Text segment:
-----

The cash market continued its broad, upward trajectory Monday, adding on average about 6 cents. Particularly strong were Northeast points and Southern California. Northeast gains were expected to subside Tuesday, but California pricing is following strong power generation demand. At the close of futures trading August had gained 3.6 cents to $3.117 and September had put on 3.5 cents to $3.111. September crude oil tumbled $3.69 to $88.14/ bbl.

Traders didn’t think the titanic gains posted at some Northeast locations would continue Tuesday. “It’s all a function of the weather,” said a Houston-based marketer who concentrates on New England and Northeast markets. “I don’t think it is going to be as hot. By Wednesday the high in Boston is 82 and back to normal. It’s 91 tomorrow [Tuesday] with thunderstorms, so it’s cooling off.”

Other New England locations were expected to see a drop off in temperatures by Wednesday. According to, the high in Hanover, NH, Tuesday was expected to reach 81 Tuesday before dropping to 77 on Wednesday. The normal high in Hanover is 83 at this time of year. New Haven, CT, was forecast to endure a high of 86 on Tuesday before Wednesday’s more mild high of 79 sets in. The seasonal high for New Haven is 78.

The expected warmer temperatures were enough to lift next-day prices throughout New England. Quotes on Algonquin Citygate jumped more than 40 cents, and deliveries to Iroquois Waddington added more than a quarter. Parcels into Tennessee Zone 6 200 L surged more than 30 cents.

Other eastern points posted gains as well. Gas for Tuesday delivery on Dominion gained a few pennies and gas into Clarington Tennessee added about a nickel. Quotes on Tetco M-3 rose more than a nickel and gas on Transco Zone 6 New York gained over a dime.

Rising power demand in California helped lift next-day gas throughout California and the West. The California Independent System Operator (CAISO) said early afternoon system loads Monday were running 37, 539 MW, and Tuesday’s peak load was forecast to reach 38,287 MW.

Next-day power pricing was mixed. At NP-15 IntercontinentalExchange reported next-day day-ahead locational marginal prices (DA LMP) rose $1.55 to $35.66/MWh but at SP-15 next-day DA LMP fell $1.79 to $39.61/MWh.

PG&E Citygate quotes rose nearly a nickel and deliveries to Malin were up a couple of pennies. At SoCal Citygate next-day gas gained nearly a dime, but gas at SoCal Border gas was nearly 20 cents higher and El Paso S Mainline gas was about a dime higher.

Across the Midcontinent gas for delivery Tuesday was up about a nickel on Oklahoma Gas Transmission, ANR SW, Panhandle Eastern and NGPL Midcontinent Pool.

-----

Items:

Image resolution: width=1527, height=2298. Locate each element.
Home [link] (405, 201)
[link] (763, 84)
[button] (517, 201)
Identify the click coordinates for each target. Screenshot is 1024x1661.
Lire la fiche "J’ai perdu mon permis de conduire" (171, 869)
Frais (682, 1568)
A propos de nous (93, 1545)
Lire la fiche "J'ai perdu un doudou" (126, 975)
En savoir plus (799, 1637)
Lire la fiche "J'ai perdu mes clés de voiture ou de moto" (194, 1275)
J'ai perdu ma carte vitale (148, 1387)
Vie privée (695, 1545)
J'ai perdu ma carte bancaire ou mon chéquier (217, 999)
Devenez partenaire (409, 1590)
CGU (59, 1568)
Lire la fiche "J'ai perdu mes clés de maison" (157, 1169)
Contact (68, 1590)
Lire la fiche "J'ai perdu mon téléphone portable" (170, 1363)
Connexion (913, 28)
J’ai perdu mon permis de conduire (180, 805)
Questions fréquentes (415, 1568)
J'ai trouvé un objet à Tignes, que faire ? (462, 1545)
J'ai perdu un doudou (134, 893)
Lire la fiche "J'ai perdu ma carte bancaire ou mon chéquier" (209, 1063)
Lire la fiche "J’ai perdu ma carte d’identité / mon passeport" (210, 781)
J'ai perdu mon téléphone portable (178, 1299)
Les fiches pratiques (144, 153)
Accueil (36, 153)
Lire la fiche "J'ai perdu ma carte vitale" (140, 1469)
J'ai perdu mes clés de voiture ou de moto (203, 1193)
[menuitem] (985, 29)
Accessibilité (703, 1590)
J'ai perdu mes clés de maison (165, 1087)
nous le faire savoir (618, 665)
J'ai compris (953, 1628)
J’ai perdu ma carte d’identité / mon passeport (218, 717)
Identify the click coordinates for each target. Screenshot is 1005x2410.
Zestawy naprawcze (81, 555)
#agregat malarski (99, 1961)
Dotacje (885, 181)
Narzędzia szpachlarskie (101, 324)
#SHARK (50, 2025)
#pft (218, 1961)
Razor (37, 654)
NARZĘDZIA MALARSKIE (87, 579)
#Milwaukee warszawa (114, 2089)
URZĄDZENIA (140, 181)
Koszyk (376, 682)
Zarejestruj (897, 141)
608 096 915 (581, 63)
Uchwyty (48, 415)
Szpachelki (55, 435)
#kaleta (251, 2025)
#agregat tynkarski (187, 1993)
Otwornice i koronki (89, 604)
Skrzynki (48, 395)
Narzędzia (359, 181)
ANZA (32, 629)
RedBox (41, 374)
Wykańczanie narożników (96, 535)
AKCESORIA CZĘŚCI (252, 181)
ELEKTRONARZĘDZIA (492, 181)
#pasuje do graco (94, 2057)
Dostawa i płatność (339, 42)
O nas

-----

Exercise tasks:
(1) Using the natural gas market report, answer the following:
(a) At what price per barrel did September crude oil settle?
(b) What high was New Haven, CT, forecast to reach on Tuesday?
(c) How much did the next-day DA LMP at NP-15 rise, and to what level?
(2) Render this sentence from the natural gas market report in French: "The expected warmer temperatures were enough to lift next-day prices throughout New England."

Answers for the exercise:
(1)
(a) $88.14/bbl, after a drop of $3.69.
(b) 86.
(c) It rose $1.55 to $35.66/MWh.

(2) Les températures plus chaudes attendues ont suffi à faire monter les prix pour livraison le lendemain dans toute la Nouvelle-Angleterre.